Iron ore futures experienced a recovery on Tuesday, buoyed by market optimism regarding potential stimulus measures from the Chinese government to revitalize the sluggish economy.
China’s economic recovery showed signs of waning momentum in the second quarter of 2023, prompting calls for urgent stimulus measures from Beijing.
On Tuesday, China’s leading economic regulator announced its plans to implement policies aimed at rejuvenating and expanding consumption, with the goal of revitalizing domestic demand.
The country’s gross domestic product (GDP) only grew by 0.8 pct from April to June, a substantial slowdown compared to the 2.2 pct growth witnessed in the first quarter. Property investment also dropped by nearly 8 pct in the first half of the year. As a result, market anticipates more robust stimulus measures to be announced to bolster the post-pandemic economic recovery.

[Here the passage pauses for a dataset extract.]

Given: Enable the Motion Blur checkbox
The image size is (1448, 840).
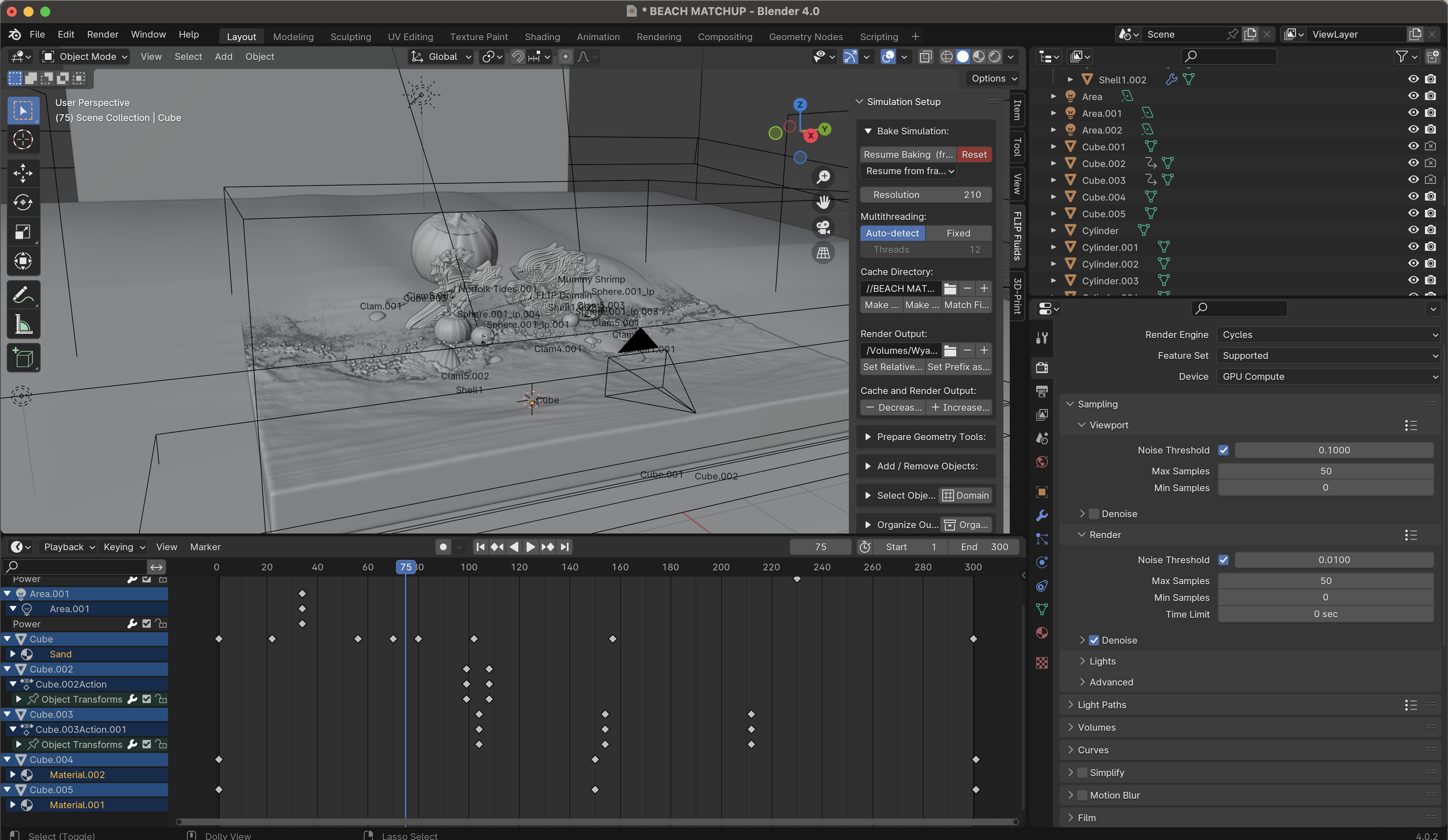Looking at the screenshot, I should [1082, 795].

At the Dalian Commodity Exchange, iron ore futures for the September contract rose by 0.66 pct, concluding at 845 yuan (USD 117.8). Meanwhile, Dalian coke and coking coal futures experienced significant increases of 2.51 pct and 4.65 pct, respectively, with morning trades settling at 2,245.5 yuan (USD 313) per ton and 1,474.5 yuan (USD 206) per ton.
Steel futures also saw gains, with rebar futures rising by 0.62 pct to 3,749 yuan (USD 523) per ton, HRC futures increasing by 0.73 pct to 3,850 yuan (USD 537) per ton, wire rod futures edging up by 0.12 pct to 4,080 yuan (USD 569) per ton, and stainless steel futures climbing by 0.74 pct to 14,975 yuan (USD 2,089) per ton.